Record set Block Start
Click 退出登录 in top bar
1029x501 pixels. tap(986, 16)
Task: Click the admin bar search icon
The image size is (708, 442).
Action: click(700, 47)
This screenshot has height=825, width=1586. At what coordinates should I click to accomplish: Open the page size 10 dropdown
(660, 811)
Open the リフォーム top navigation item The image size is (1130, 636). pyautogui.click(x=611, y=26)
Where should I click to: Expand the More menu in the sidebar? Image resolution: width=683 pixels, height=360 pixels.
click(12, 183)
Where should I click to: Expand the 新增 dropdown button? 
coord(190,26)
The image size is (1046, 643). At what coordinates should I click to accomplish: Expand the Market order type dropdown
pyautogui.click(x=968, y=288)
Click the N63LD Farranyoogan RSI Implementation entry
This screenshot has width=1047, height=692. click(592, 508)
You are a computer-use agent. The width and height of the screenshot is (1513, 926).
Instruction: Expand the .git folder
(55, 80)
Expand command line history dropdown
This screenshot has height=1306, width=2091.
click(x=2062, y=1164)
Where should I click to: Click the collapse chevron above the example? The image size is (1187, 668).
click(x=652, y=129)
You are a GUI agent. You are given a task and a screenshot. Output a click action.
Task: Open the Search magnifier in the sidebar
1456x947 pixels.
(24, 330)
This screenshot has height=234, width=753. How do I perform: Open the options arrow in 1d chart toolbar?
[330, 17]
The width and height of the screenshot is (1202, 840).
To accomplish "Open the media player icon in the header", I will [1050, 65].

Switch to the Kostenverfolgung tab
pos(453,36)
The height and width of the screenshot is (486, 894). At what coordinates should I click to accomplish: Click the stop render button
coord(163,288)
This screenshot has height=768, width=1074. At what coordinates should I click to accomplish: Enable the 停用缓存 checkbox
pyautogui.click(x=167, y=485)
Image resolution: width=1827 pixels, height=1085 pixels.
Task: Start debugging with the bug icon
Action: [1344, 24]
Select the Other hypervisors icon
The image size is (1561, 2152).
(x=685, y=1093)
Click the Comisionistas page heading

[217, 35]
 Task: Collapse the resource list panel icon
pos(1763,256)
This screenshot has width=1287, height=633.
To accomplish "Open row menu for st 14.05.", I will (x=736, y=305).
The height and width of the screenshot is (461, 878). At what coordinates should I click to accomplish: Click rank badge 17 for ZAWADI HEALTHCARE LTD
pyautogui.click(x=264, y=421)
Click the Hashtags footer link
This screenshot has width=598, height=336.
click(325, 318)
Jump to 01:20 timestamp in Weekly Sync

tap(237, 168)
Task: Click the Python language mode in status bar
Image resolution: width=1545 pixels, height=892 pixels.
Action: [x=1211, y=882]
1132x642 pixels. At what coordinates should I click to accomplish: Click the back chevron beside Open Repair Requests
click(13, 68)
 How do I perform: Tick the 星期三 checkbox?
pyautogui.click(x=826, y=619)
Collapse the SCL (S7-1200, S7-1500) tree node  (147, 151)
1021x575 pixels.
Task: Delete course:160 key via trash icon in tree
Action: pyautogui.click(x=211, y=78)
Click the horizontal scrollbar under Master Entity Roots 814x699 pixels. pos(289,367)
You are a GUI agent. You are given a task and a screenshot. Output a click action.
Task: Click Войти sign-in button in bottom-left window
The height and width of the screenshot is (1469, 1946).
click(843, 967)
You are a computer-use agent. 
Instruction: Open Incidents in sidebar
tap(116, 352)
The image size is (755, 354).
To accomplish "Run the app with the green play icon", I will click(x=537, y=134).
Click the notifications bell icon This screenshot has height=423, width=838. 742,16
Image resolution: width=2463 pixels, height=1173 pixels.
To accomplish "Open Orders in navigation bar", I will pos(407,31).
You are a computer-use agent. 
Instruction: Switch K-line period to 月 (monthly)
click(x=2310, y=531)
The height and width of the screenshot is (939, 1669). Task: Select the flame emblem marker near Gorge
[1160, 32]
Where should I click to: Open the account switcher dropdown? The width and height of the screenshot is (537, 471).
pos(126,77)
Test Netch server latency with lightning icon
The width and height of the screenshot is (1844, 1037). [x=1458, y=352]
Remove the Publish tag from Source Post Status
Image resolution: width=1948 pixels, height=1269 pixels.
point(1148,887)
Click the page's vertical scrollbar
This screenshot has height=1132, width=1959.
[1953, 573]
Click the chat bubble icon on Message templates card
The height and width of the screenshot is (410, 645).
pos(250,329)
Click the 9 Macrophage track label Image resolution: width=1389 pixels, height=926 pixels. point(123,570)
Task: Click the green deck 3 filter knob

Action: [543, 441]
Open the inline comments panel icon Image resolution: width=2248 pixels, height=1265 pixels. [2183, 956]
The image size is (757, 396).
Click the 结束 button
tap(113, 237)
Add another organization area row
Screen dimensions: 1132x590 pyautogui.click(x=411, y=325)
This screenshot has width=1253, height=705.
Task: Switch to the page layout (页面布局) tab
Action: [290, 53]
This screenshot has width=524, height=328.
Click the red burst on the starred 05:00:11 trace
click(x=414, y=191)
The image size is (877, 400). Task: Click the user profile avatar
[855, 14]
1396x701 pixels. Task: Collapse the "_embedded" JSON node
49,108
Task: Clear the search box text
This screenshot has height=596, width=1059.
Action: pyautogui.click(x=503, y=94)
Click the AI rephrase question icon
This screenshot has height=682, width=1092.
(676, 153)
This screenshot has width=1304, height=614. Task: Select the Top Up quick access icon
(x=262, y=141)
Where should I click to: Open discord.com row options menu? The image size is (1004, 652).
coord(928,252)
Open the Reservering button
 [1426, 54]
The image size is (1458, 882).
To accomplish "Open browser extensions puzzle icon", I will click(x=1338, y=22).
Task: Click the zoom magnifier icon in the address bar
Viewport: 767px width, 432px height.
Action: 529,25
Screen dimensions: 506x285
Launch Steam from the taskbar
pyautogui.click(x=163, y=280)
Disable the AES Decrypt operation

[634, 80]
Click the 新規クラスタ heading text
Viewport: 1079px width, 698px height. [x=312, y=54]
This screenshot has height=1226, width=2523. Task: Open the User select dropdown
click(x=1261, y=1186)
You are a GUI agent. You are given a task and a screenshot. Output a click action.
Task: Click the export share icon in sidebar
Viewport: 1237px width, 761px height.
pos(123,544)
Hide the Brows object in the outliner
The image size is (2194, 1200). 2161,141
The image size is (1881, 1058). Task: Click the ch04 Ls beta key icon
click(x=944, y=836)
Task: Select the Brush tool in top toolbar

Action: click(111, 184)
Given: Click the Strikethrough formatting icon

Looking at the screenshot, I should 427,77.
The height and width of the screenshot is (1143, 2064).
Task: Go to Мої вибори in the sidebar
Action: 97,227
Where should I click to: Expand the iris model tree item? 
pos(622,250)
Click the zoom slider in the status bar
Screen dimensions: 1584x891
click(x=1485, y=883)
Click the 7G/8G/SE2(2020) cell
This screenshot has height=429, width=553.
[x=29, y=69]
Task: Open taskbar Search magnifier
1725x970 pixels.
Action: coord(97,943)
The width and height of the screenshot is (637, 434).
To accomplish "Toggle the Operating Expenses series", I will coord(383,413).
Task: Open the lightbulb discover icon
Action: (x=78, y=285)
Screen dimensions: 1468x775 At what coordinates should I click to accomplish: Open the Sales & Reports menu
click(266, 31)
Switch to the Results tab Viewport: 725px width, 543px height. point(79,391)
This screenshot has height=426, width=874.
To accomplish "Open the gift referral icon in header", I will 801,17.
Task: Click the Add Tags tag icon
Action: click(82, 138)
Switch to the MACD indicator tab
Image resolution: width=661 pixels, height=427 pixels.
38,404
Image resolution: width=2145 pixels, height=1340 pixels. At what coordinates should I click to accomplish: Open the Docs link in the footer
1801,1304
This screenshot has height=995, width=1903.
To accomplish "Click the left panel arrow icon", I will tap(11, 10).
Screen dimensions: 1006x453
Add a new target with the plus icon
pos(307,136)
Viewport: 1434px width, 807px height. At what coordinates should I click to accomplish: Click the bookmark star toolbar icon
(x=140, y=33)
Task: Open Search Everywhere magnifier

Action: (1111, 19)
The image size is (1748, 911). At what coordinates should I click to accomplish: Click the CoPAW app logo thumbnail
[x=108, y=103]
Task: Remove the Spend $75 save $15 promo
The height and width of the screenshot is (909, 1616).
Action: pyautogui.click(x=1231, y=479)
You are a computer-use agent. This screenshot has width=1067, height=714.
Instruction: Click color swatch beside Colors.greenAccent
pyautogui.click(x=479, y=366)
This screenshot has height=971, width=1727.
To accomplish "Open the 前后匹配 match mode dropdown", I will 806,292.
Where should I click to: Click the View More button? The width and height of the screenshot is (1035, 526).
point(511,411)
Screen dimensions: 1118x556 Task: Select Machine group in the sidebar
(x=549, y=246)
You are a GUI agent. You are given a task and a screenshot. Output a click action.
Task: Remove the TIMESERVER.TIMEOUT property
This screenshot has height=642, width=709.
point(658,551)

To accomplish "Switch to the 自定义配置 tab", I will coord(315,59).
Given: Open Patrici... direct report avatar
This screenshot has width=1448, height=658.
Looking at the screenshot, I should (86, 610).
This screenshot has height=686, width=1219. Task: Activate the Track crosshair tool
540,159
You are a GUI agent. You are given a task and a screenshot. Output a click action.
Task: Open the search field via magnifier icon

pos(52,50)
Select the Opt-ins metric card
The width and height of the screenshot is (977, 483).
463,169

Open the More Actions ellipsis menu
Record set Block End
What is being asked:
Determine the count of lines in the data that contain the string "navigation", and reply with that count alone.

Your response:
2